Is there a statistically significant relationship between temperature and glucose release (and hence, presumably, amylase activity)?

Non-linearity

Sometimes, no matter how many ritual sacrifices you make to the data gods, you collect data that isn’t linear. There are 2 options for how to treat non-linear data.

  1. Transform to make the data linear
  2. Fit a non-linear model

Transforming Data

One way to deal with non-linear data is to run away and watch Star Trek Discovery on Paramount+. Another, arguably more useful way, is to use a mathematical transformation to force it to be linear.

Let’s see how this works with some graphical examples. You can see on the left a line describing some data that are very clearly non-linear. In fact, these data follow a square relationship as shown in the equation on the graph. The graph on the right is exactly the same data but in this case, I have taken the square root of the equation. As you can see, the result is a clear, linear relationship.

Most importantly, when we transform the non-linear equation, we get something that looks much more like the general form of the linear equation (\(y = bx + a\)).

\[ y = x^2 + a\] \[ \sqrt y = x + \sqrt a\]

One very common type of non-linearity in real data is logarithmic data. We can see again here that if we apply the right transformation (in this case a log transformation), we can turn a non-linear relationship into a linear one. Once we have achieved this, we can simply employ a linear regression on the transformed data.

\[ y = ax^b\] \[ log(y) = log(a) + b~log(x) \]

Marsupial example

Let’s look at an example from some real data. Here we have data on brain and body size in two groups of animals: Cetaceans and marsupials.

brains <- read.csv("Braindata.csv", header = T)
Order Species Brain.size Body.size
Cetacea Balaena_mysticetus 2738 79691179
Cetacea Balaenoptera_acutorostrata NA 5587094
Cetacea Balaenoptera_bonaerensis NA NA
Cetacea Balaenoptera_borealis 4900 22106252
Cetacea Balaenoptera_edeni NA 20000000
Cetacea Balaenoptera_musculus 3636 154321305

Let’s start by focusing on the marsupials by subsetting them out of the larger dataset. We can see when we plot the data that what we have here looks both nonlinear and skewed. You can see from the plot below that both brain size and body mass are heavily skewed towards the smaller values. Similarly, the scatterplot shows the data is very clearly non-linear.

Let’s log transform both variables and see if that helps.

marsupials$log.brain <- log10(marsupials$Brain.size)
marsupials$log.body <- log10(marsupials$Body.size)

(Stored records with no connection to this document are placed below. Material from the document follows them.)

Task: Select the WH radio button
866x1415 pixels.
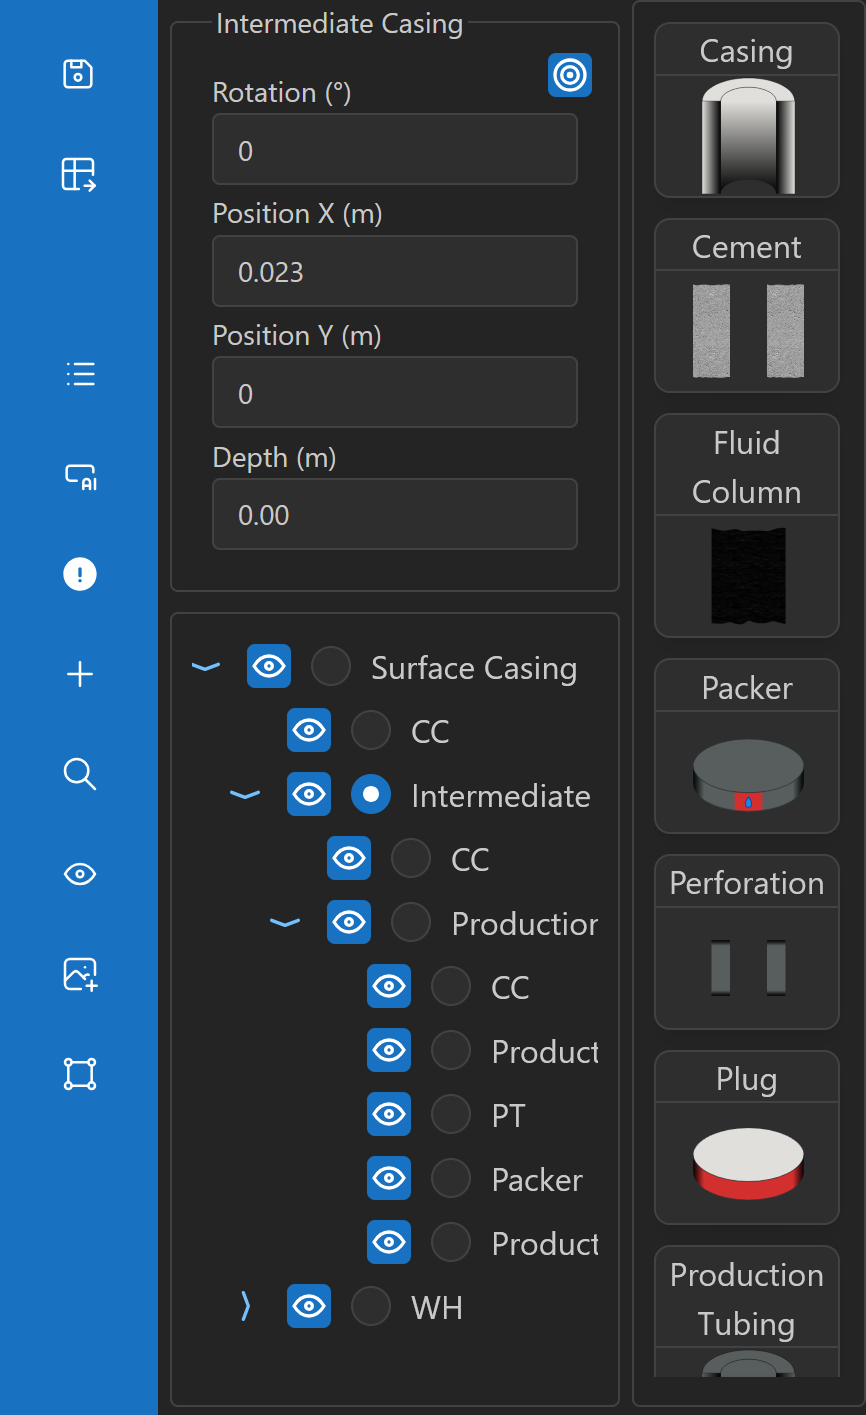Action: pos(371,1307)
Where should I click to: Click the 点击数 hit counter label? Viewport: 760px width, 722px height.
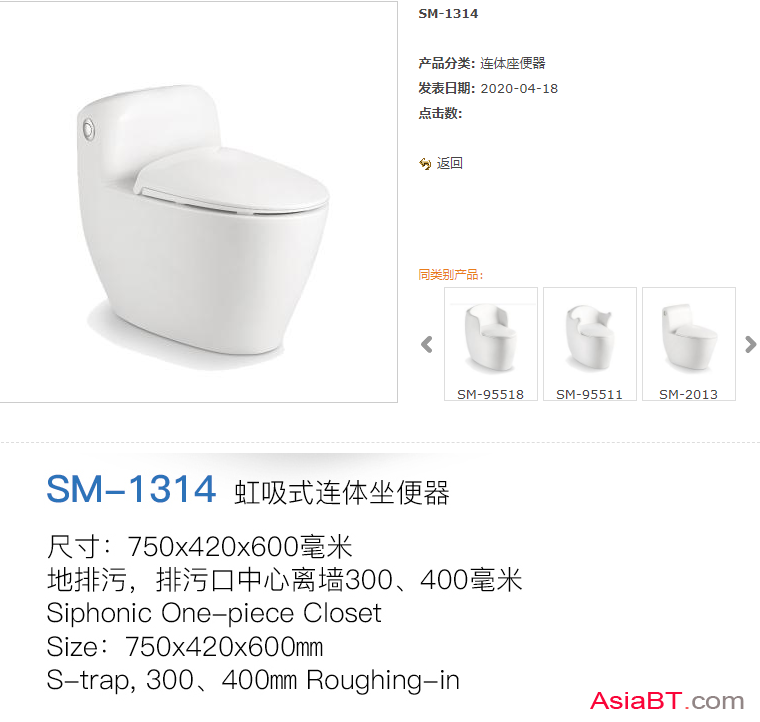(440, 113)
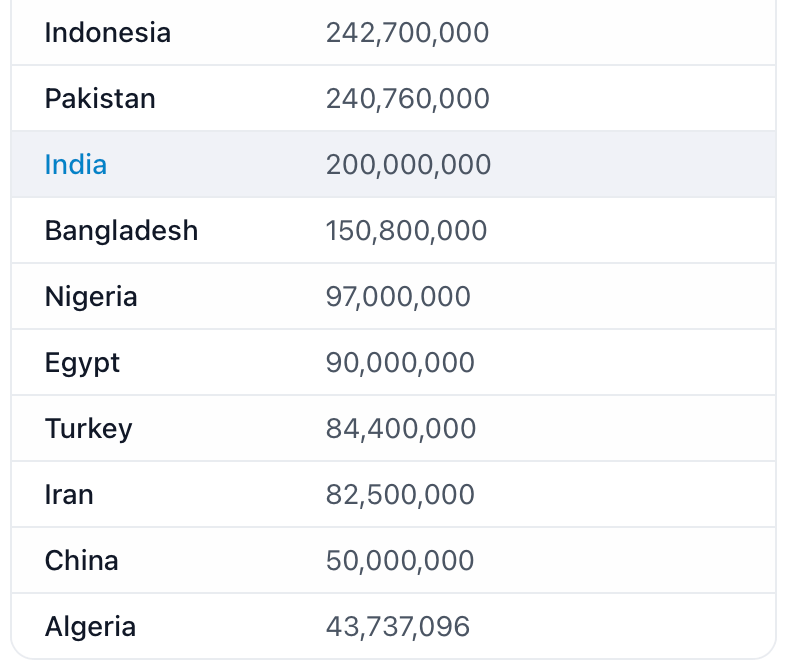Select Nigeria's value 97,000,000
This screenshot has width=786, height=670.
point(399,297)
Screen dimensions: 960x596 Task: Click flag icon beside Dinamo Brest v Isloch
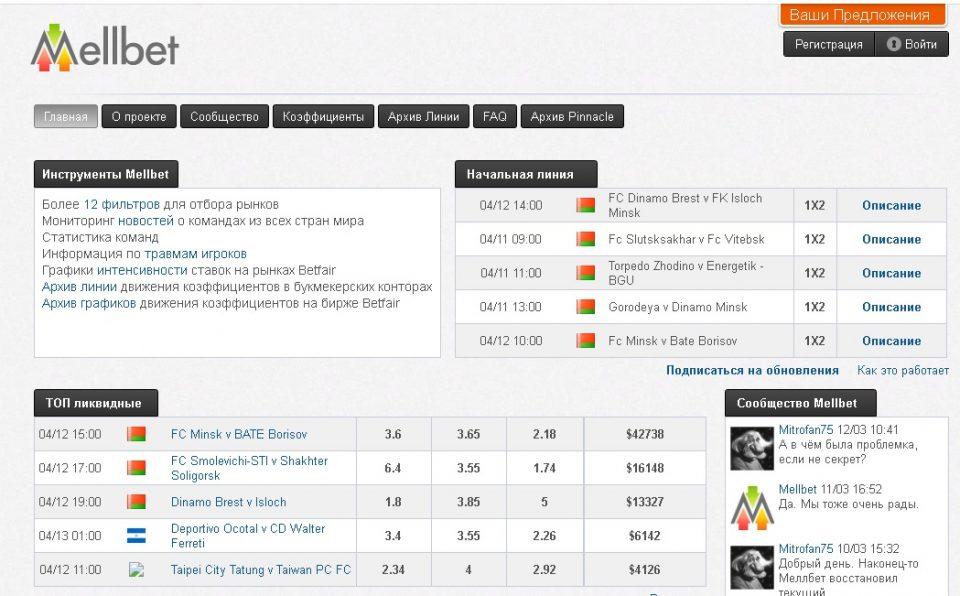click(x=136, y=502)
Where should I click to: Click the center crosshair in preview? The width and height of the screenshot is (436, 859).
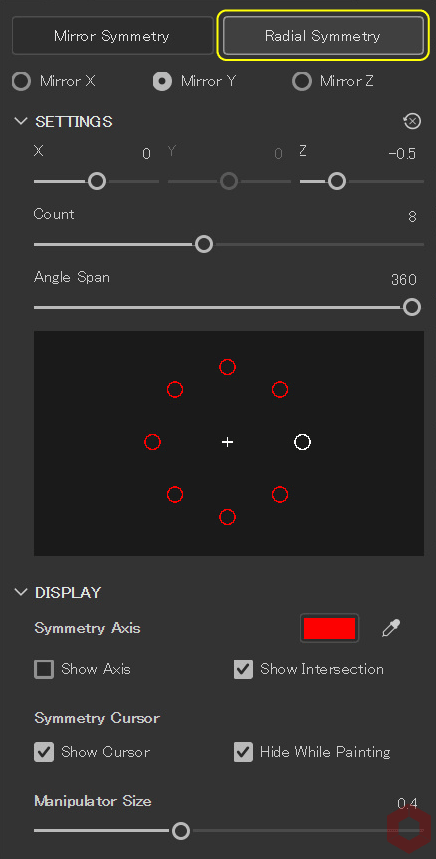point(227,442)
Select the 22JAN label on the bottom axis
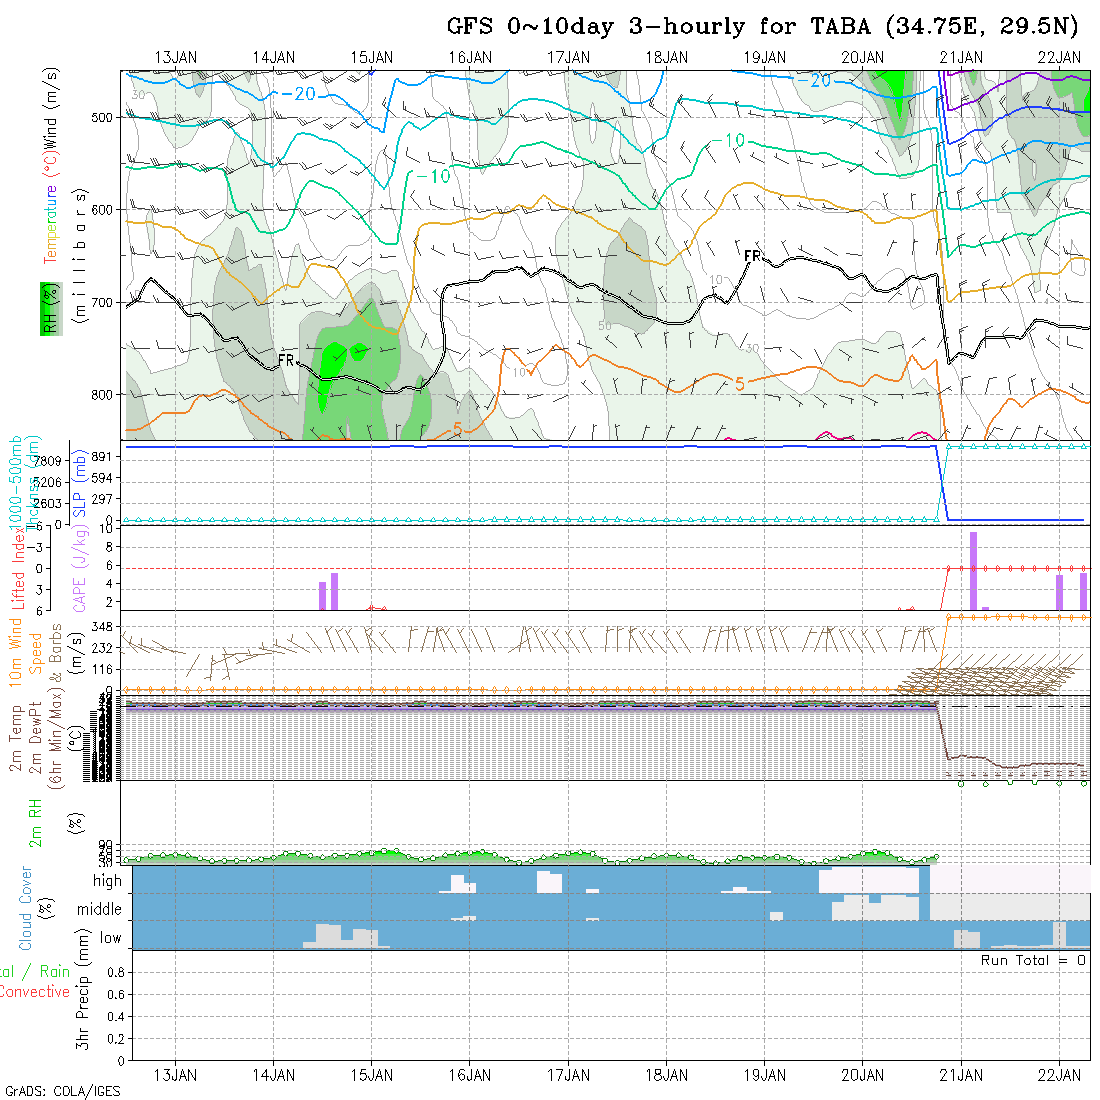 (x=1059, y=1075)
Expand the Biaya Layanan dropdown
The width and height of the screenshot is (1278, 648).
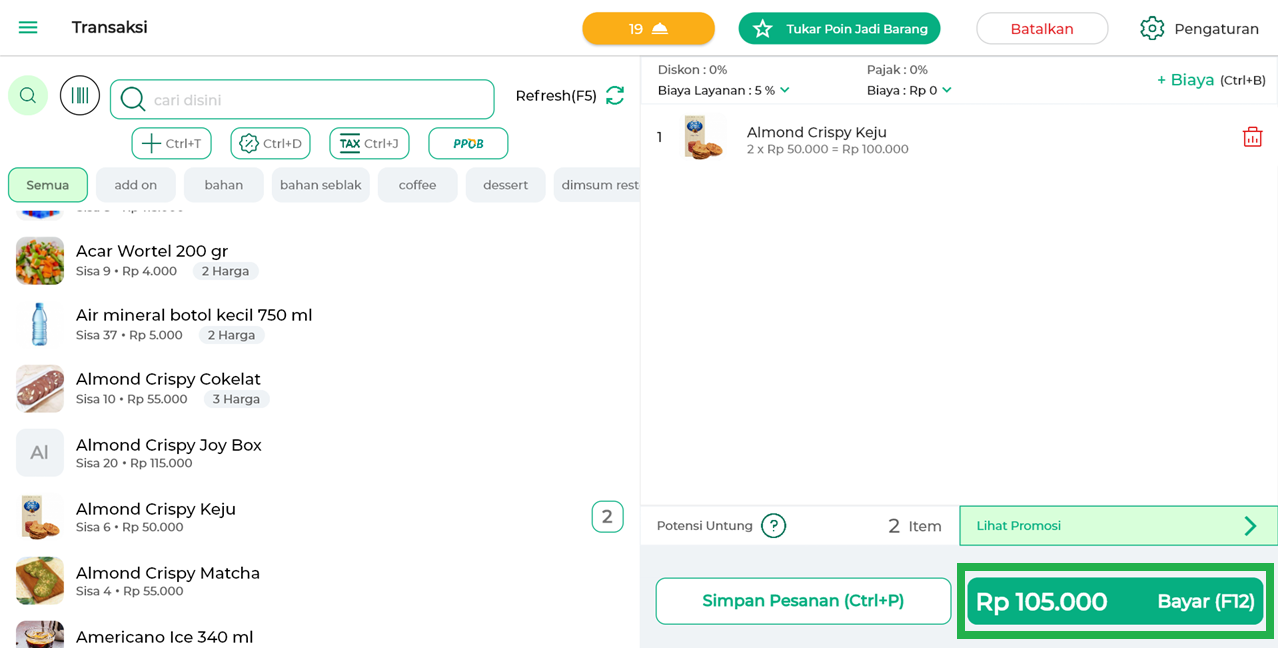click(784, 90)
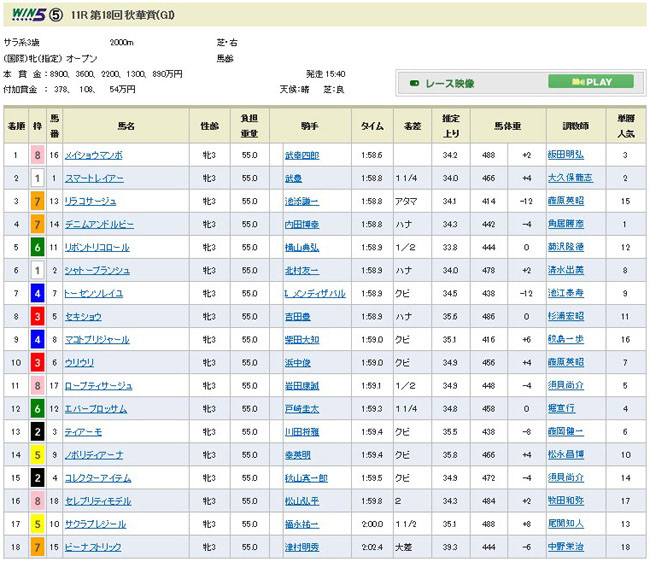Click yellow bracket 5 badge beside ノボリディアーナ
The image size is (650, 562).
[x=38, y=457]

As you can see, the transformed data is much easier to work with. The data looks linear and the distributions look more evenly spread. The distributions of the data don’t have to be normal to perform a regression by the way. But very strongly skewed data as we saw in the untransformed data introduces problems with fitting the model. For example, you can see in the untransformed data that it is very clearly heteroscedastic (variance changes across the sample). This means that if I were to try and fit a model to those data, the residuals would be much greater at higher values of x and y. As you can see from the plots below, this means the standard errors of the model (the shaded area around the fitted line) get much larger at higher values of body and brain size. This is the case whether you fit a linear (left) or non-linear model (right).

Now that we have linear data, we can analyse it with linear regression. Have a go and see if you can interpret the results using the code from the linear regerssion code earlier.

Afterword

There is another way to go and this would be to fit a different kind of model. You’ll be learning more about other types of regression in future topics.